I stepped inside warily, as though my body would burst into flames if I came into contact with anything there. Red. All I could see was red, surrounding me, enveloping me, suffocating me… everyone knows red socked feet shouldn’t leave footprints on a pinstriped heart. But I did it for baseball. Hashtag: respect.
Funny thing is, this trip to Boston was so last minute and hastily planned that I had all but forgotten about Fenway Park until we arrived at our room. It was nearly 11pm, I was exhausted but excited as I surveyed the awesome view from our 19th floor window. Just off to the left, there it was.
There was once a time when nothing was more important to me than baseball, especially Yankee baseball. Between the ages of nine and thirteen, I lived it and breathed it. Every night at 7:05pm, I sat down in front of the TV with my little notebook where I kept my own favorite statistics of my favorite players. DJ, Tino, Scotty, Paulie, El Duque, Moose, Sori, Knoblauch, Bernie, Jorge… When 10pm rolled around, the Yankee game was over and the rest of my family went to bed, so I would click through the DirecTV and find our Extra Innings channels, where I would decide on a west coast game to finish out my night. In the days before smart phones and data plans, it was difficult to keep up with baseball when we were on vacation. My dad and I would always try our hardest to hunt down a New York area newspaper somewhere in Orlando or Chicago or San Francisco so that I could get my stats.
Suddenly high school got in the way. I had more homework, more practices and rehearsals and meetings, more friends. Baseball slid over to the side a bit but I never lost my grip on it completely. My parents started adding baseball games to our vacation itineraries, which is how I came to see about ten different stadiums.
But as a Yankee fan, I had never set foot in Fenway. Until now. And it was worth it.
I had long heard legends about Fenway Park and have always known I would someday see it. As the oldest stadium in all of the major leagues, it is a vital piece of baseball history. Chris and I were able to walk to it from our hotel in Boston’s Back Bay area, and we were thankful that there was still room left on the 10am tour. Our guide, a lovely young lady, was informative and interesting. We started the tour by sitting down in the historic blue seats. While classic and full of history, these seats might have been the most uncomfortable I had ever sat in! I couldn’t imagine sitting through an entire game in them. The guide addressed this, saying that replacing them with larger, more modern chairs would lead to losing about 3,000 seats! And with a small capacity in the first place, Fenway needs all the seats they can get.

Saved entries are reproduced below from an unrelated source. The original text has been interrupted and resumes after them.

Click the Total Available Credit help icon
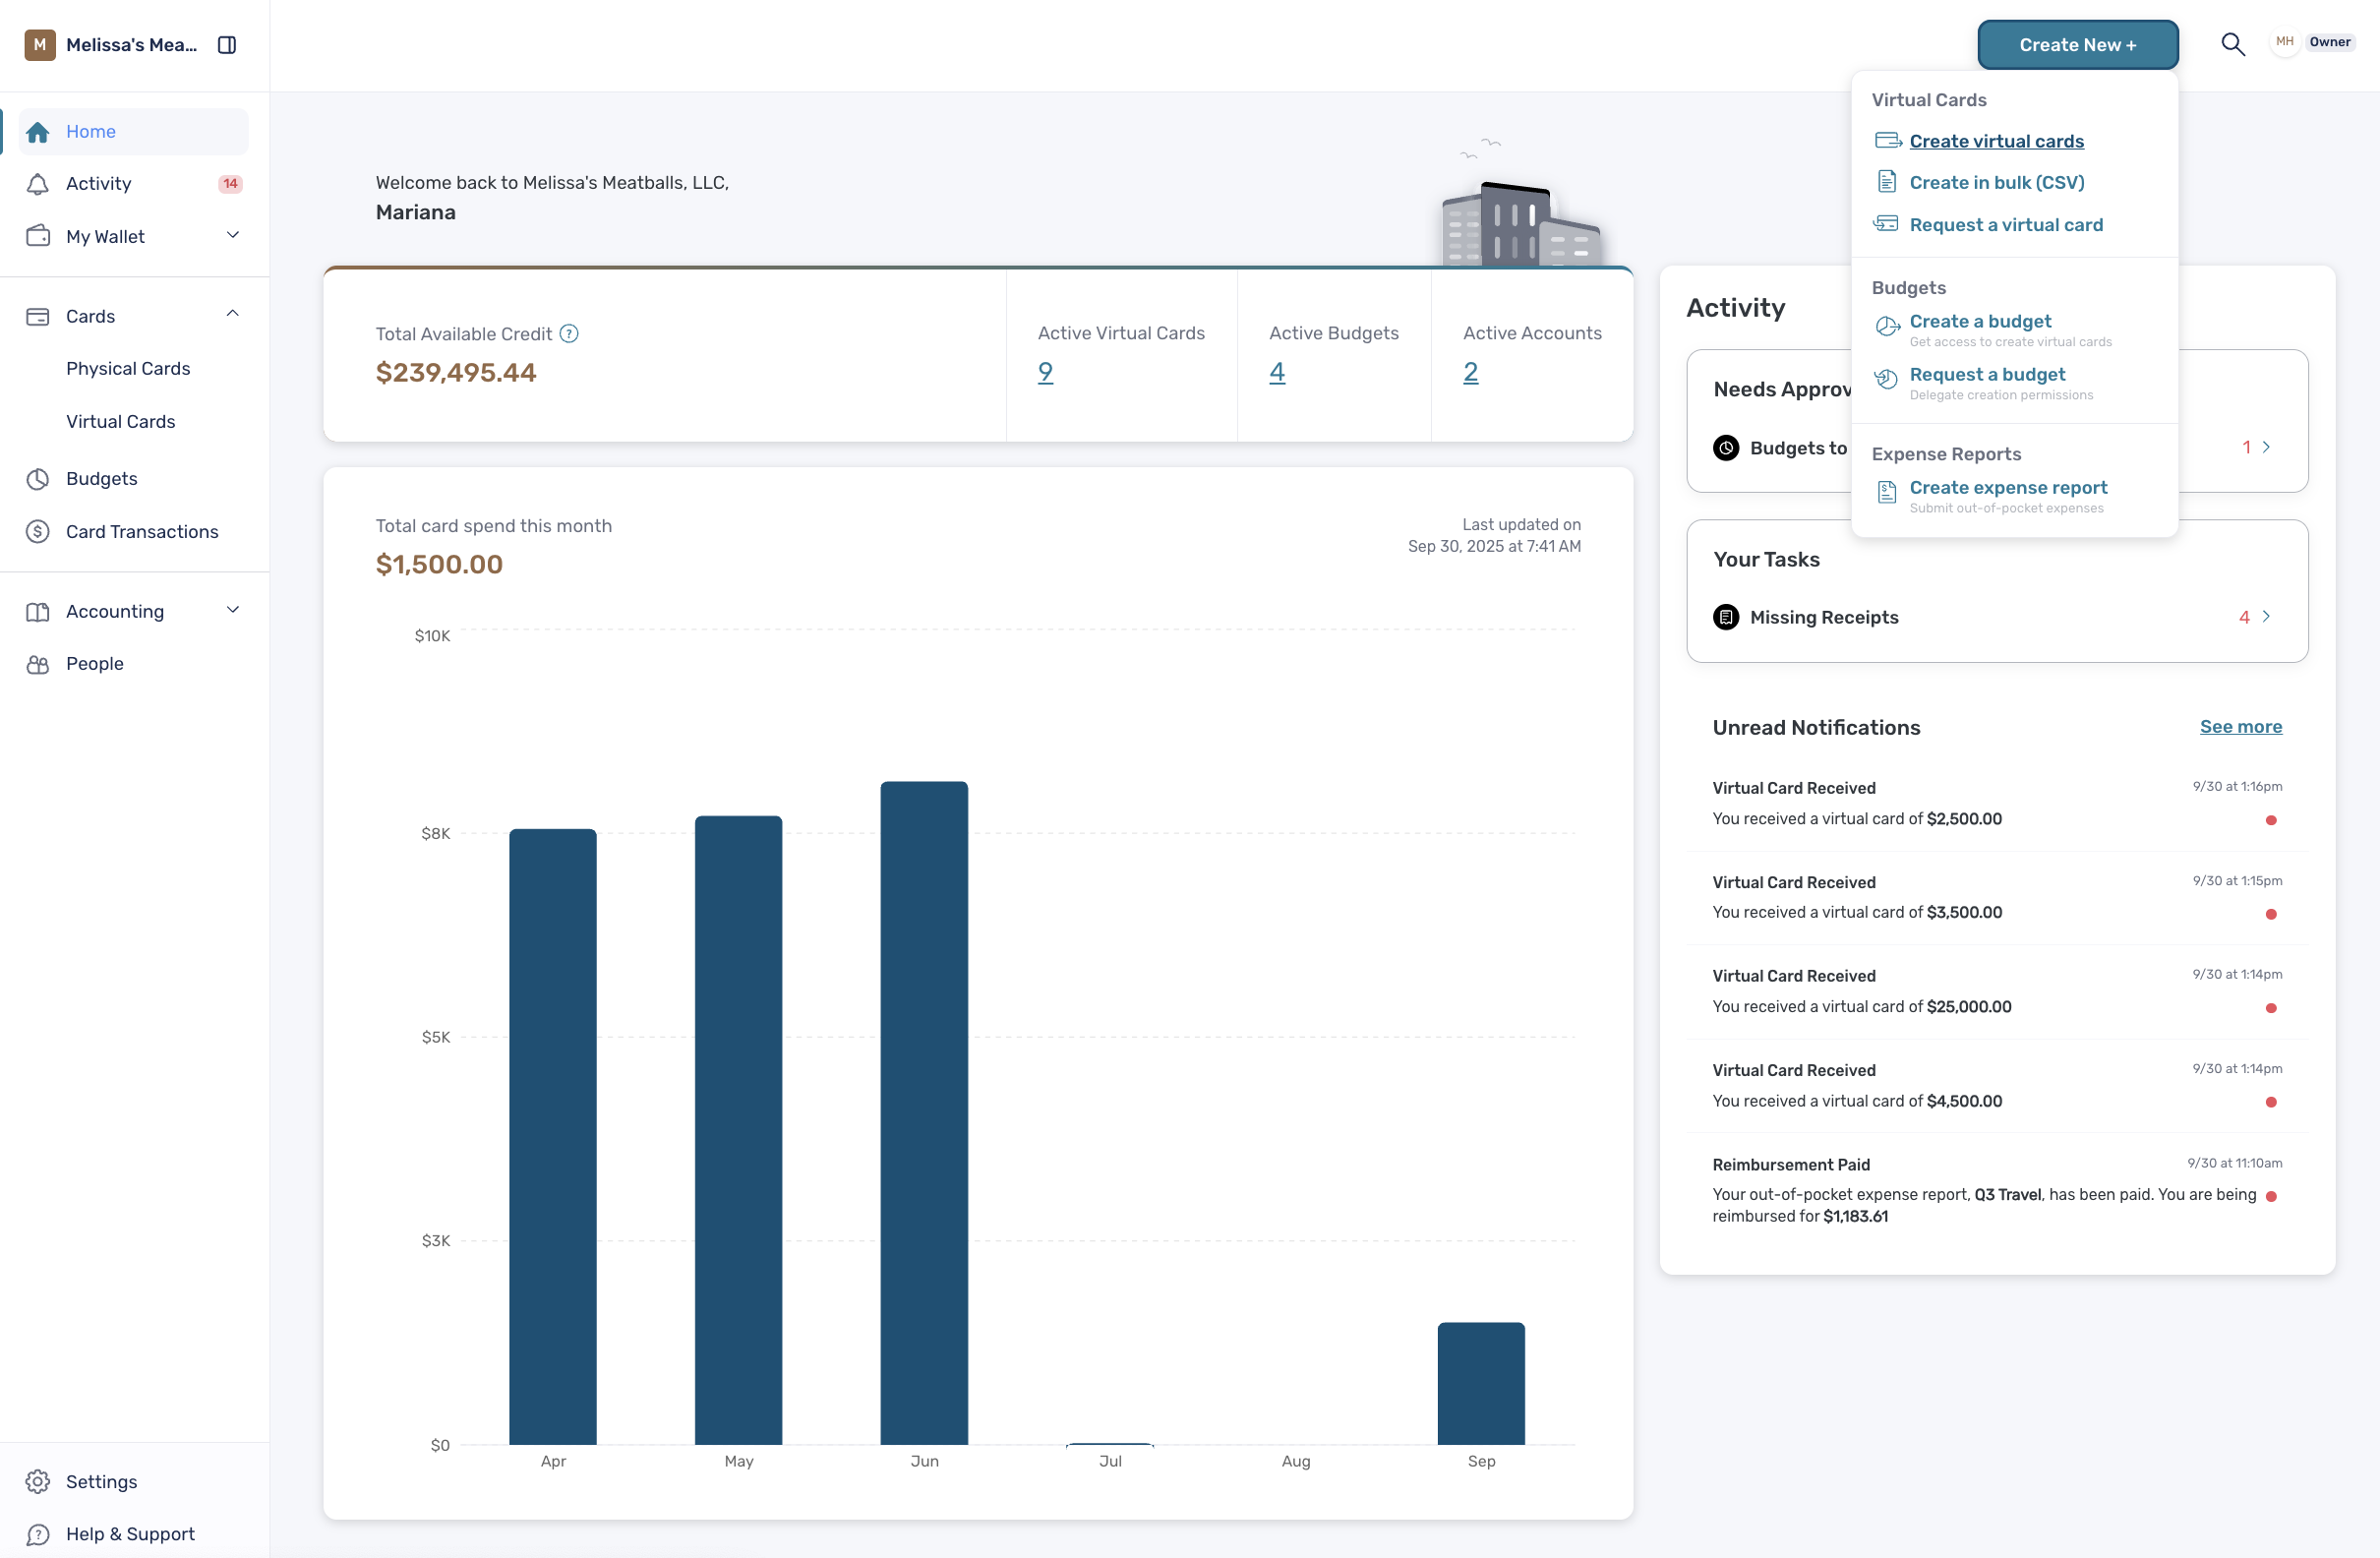 569,334
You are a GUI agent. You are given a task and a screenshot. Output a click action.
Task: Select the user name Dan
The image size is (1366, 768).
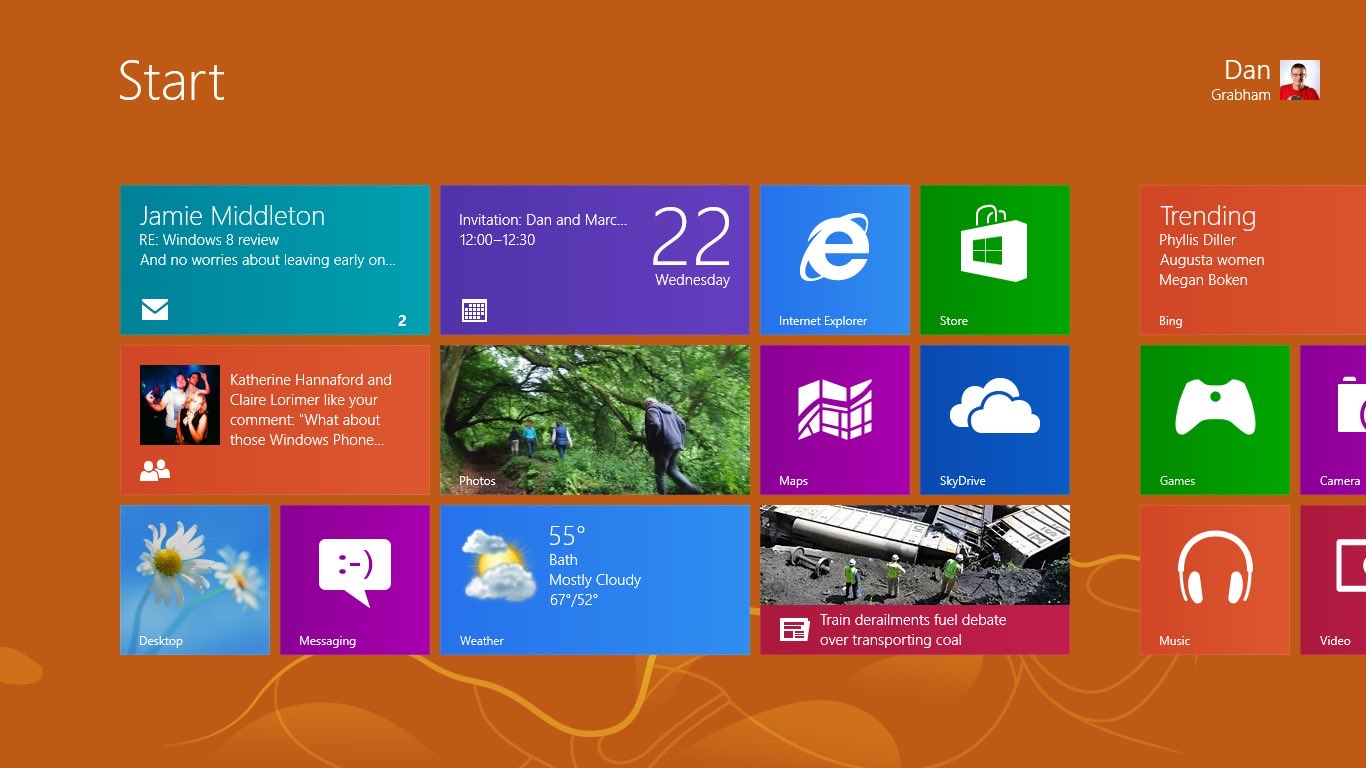[x=1247, y=70]
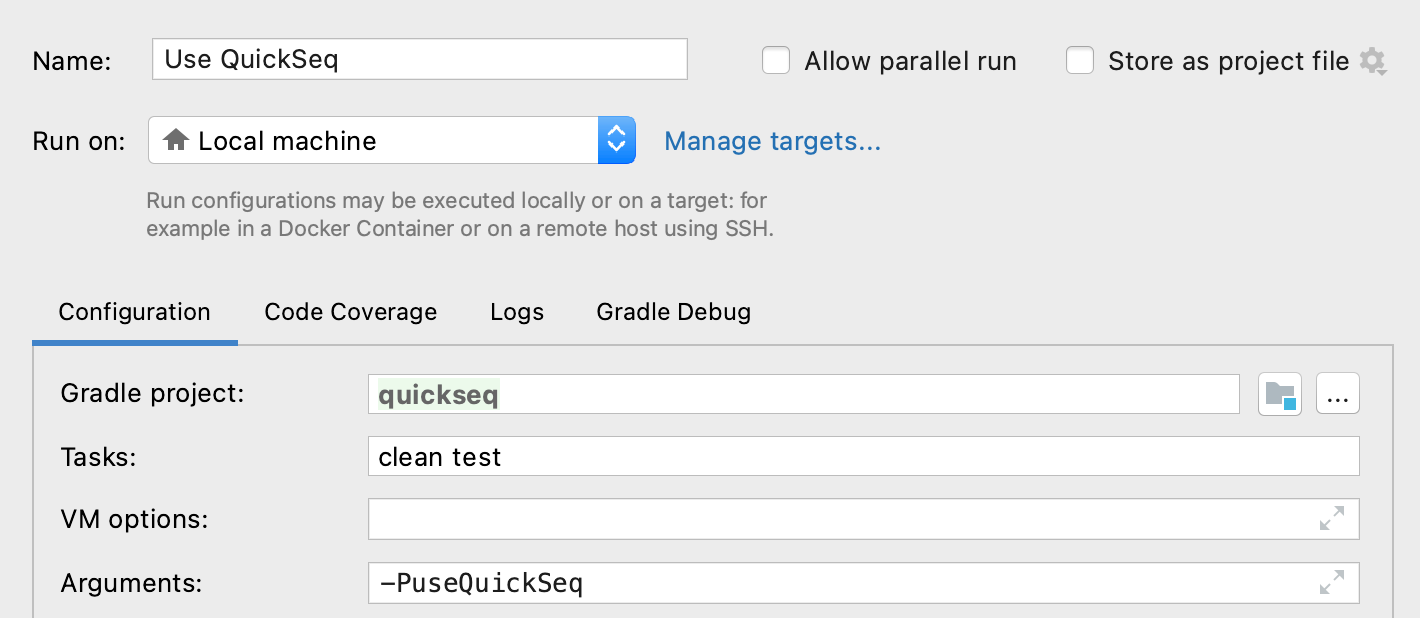Switch to the Gradle Debug tab
The height and width of the screenshot is (618, 1420).
[x=673, y=312]
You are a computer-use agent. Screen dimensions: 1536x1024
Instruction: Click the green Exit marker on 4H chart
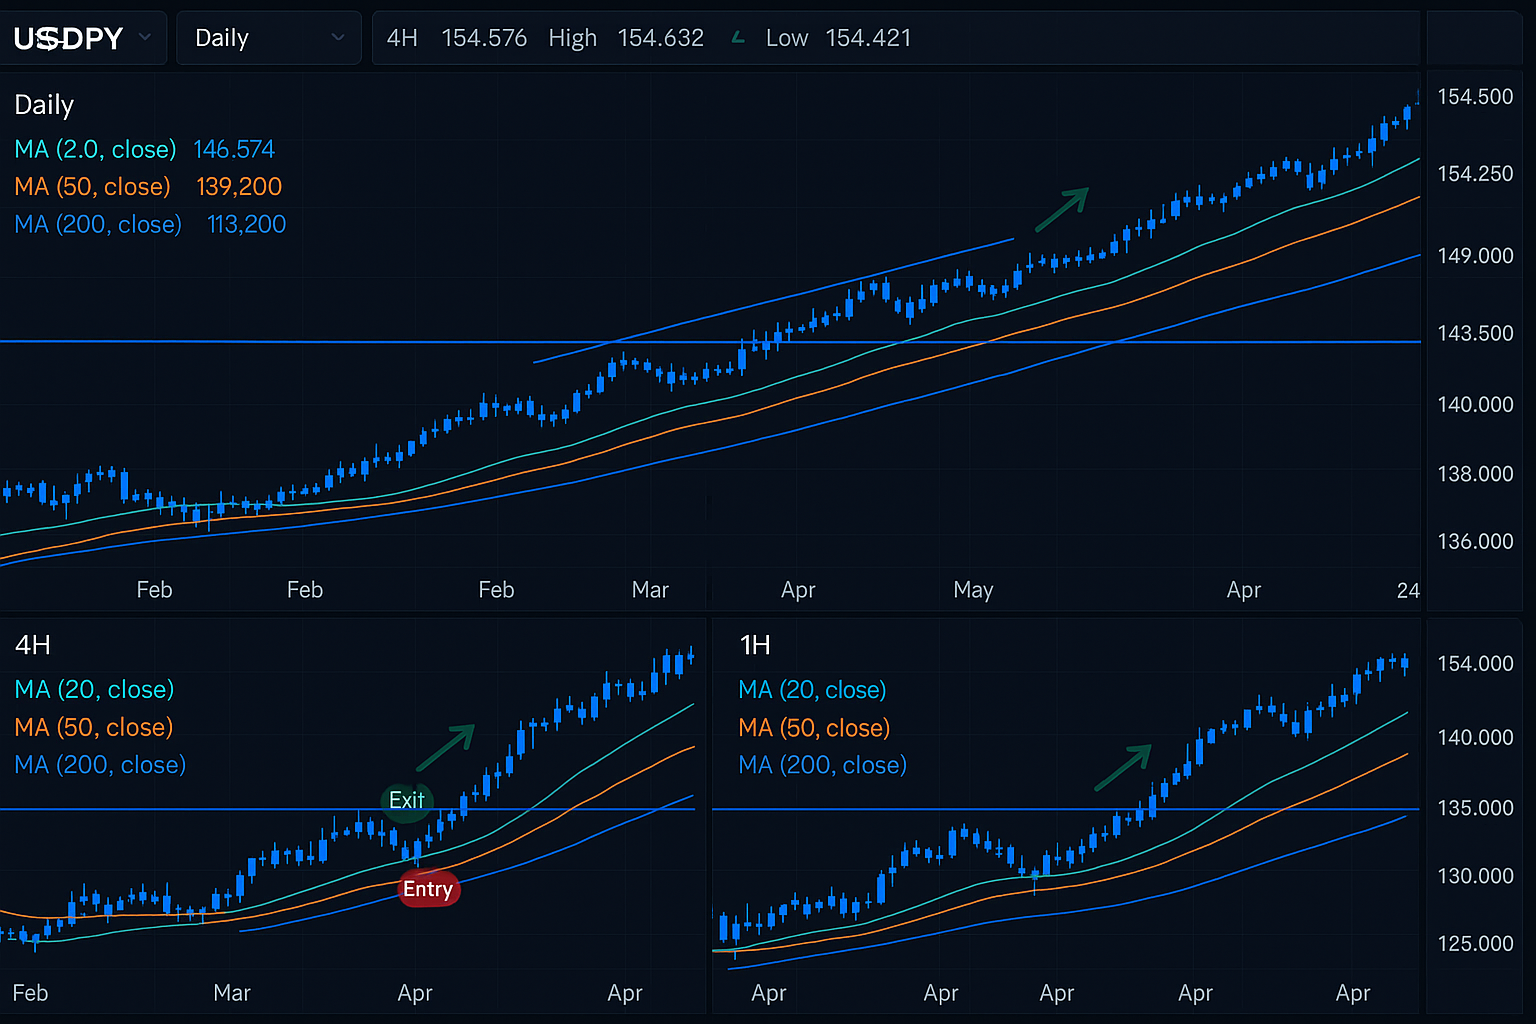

As for the best seats in the house? That is a toss-up between the press box and the top of the Green Monster. We did a walk-through of the press box, taking note of familiar media names and admiring the perfect view out over home plate. We had to move quickly there because it was a game day, but atop the Green Monster, we got to take our sweet time. It was such a unique view out over the diamond, not to mention a different type of chair. Rather than a traditional stadium seat, it was more of a bar stool with a small table ledge in front of you, perfect for holding your drinks or for ticking off your scorecard (am I the only one that still does that when I’m at baseball games?).
There were a couple of surprises thrown in on the tour, including a beautiful vegetable garden. That was probably one of the last things I expected to see while on a tour of a baseball stadium. One of my favorite parts of the tour was learning about the hand operated scoreboard. So historical and retro! There is even something hidden in Morse code down two of the white lines in the scoreboard- the initials of the two owners who wanted to remain a part of the stadium even after it was sold.
We learned all about the Fisk Pole, a certain foul pole in the stadium named after a player who waved a home run into fair territory back in 1975. We learned the legend of the Red Seat, where Ted Williams hit one of the longest home runs in the stadium’s history. We learned about the Curse of the Bambino, detailing Babe Ruth’s journey from Boston to New York and the ensuing 86 year World Series drought.
It couldn’t be more true, baseball history is alive and well at Fenway Park no matter who you cheer for.